Write out, with no changes, every line starting at the one that contains "How do I perform: Open" and ending at the last line of the data below. Leave pictures out.

Collected data:
▼▼▼
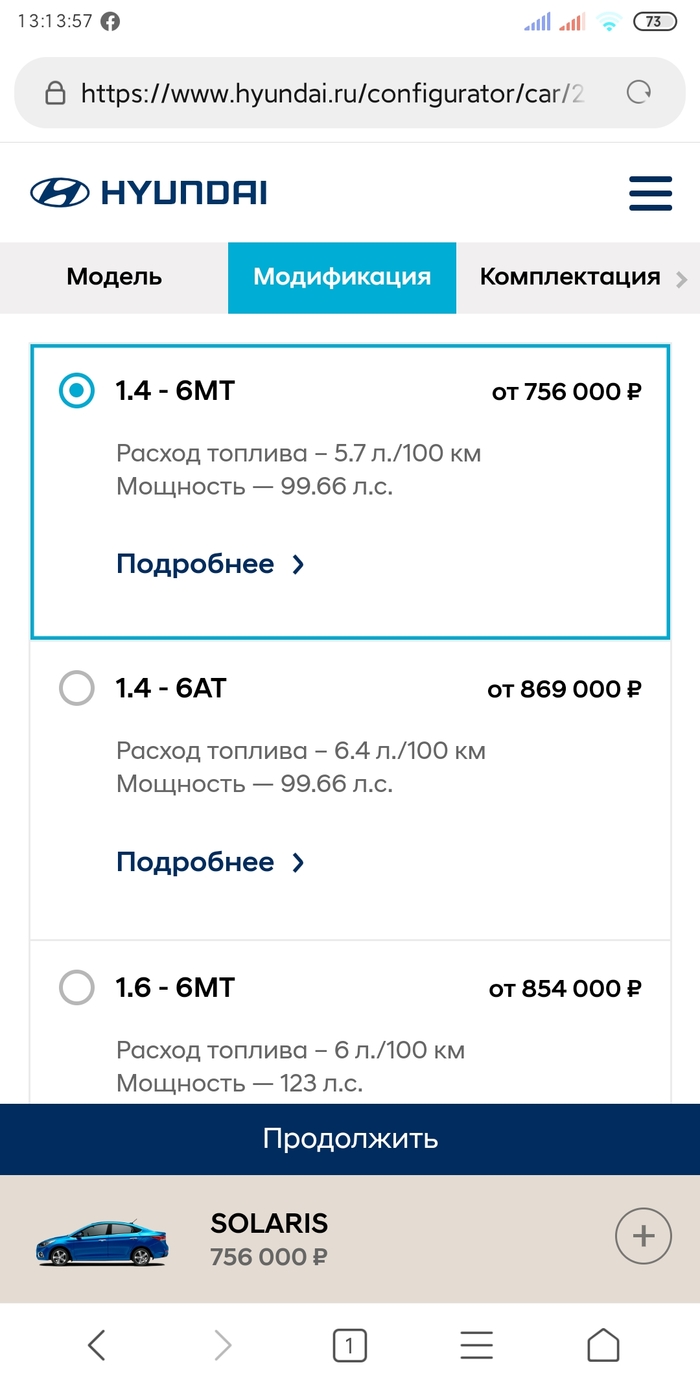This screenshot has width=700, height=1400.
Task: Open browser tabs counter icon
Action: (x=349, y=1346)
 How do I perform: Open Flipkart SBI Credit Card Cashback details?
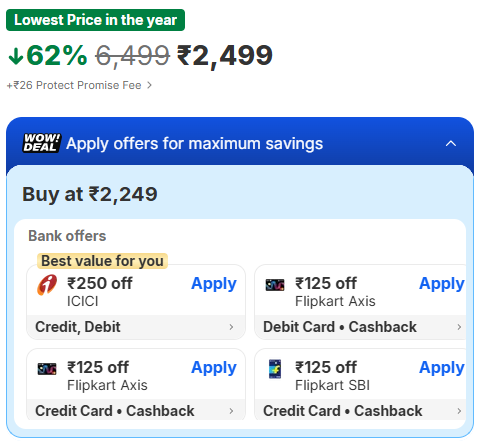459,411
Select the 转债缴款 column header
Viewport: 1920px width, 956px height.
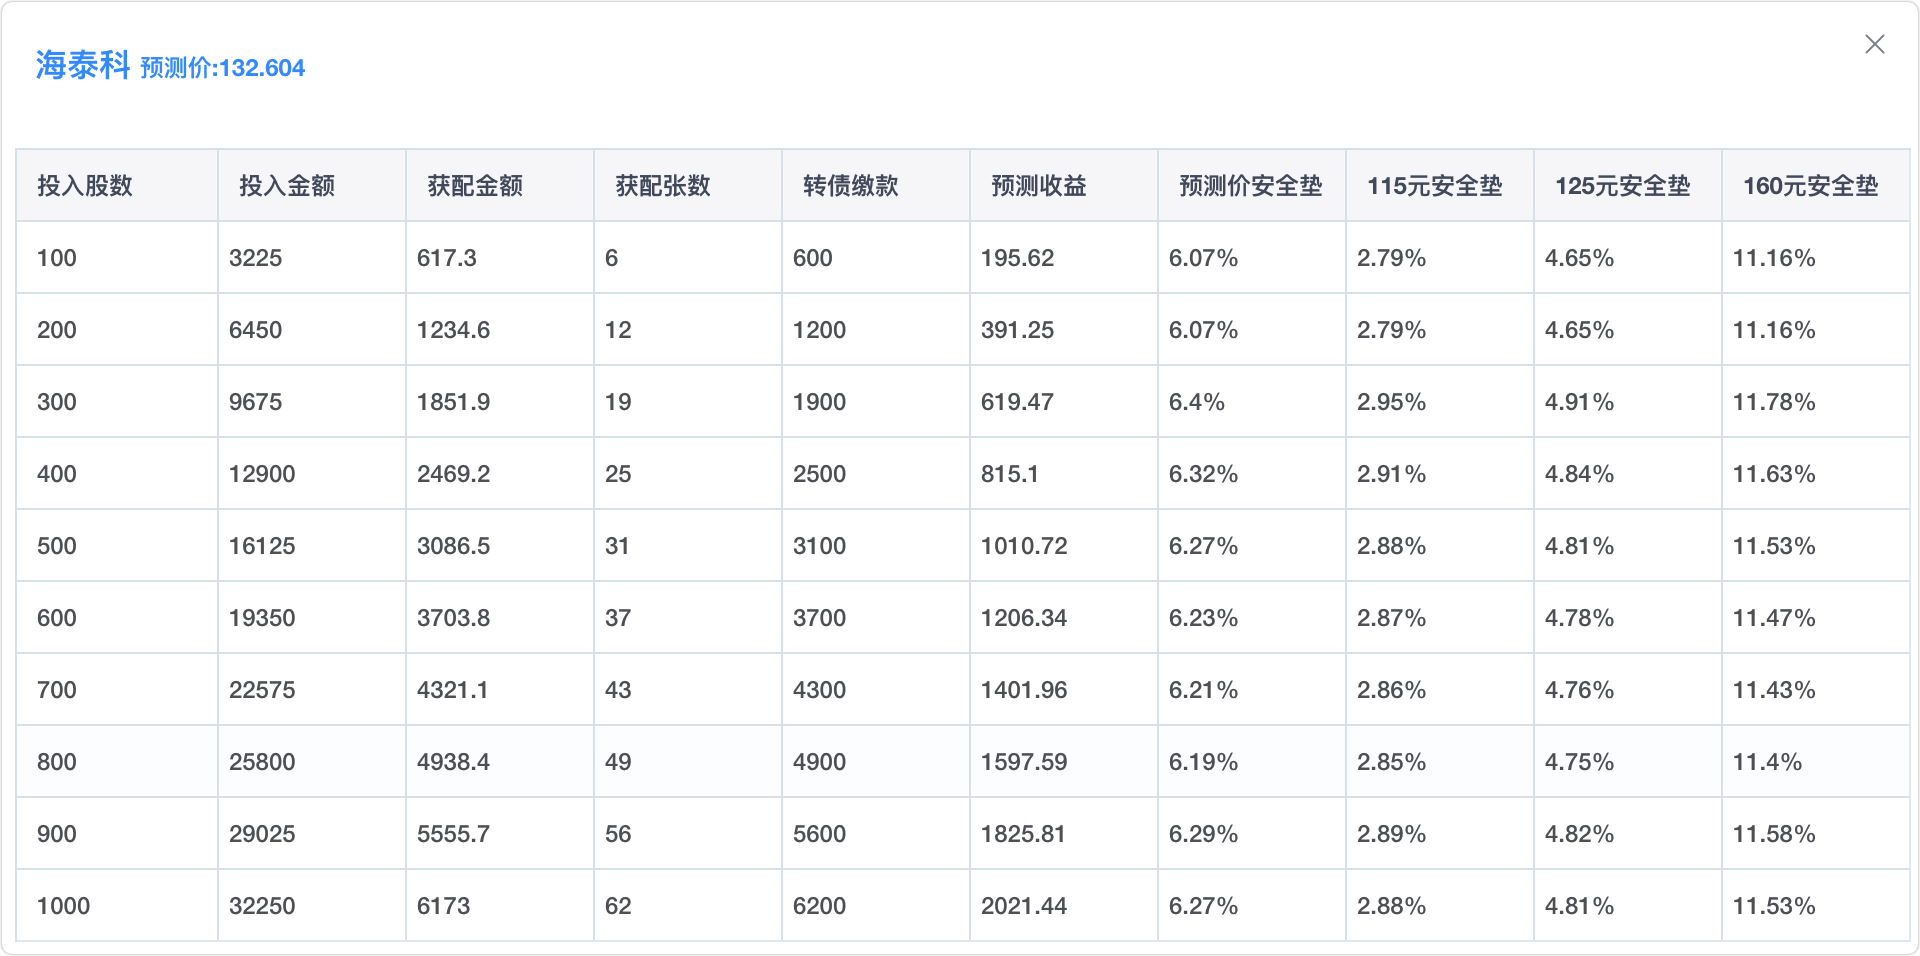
▲▲▲
#### TASK OUTPUT:
 How do I perform: Open Flipkart SBI Credit Card Cashback details?
459,411
Select the 转债缴款 column header
Viewport: 1920px width, 956px height.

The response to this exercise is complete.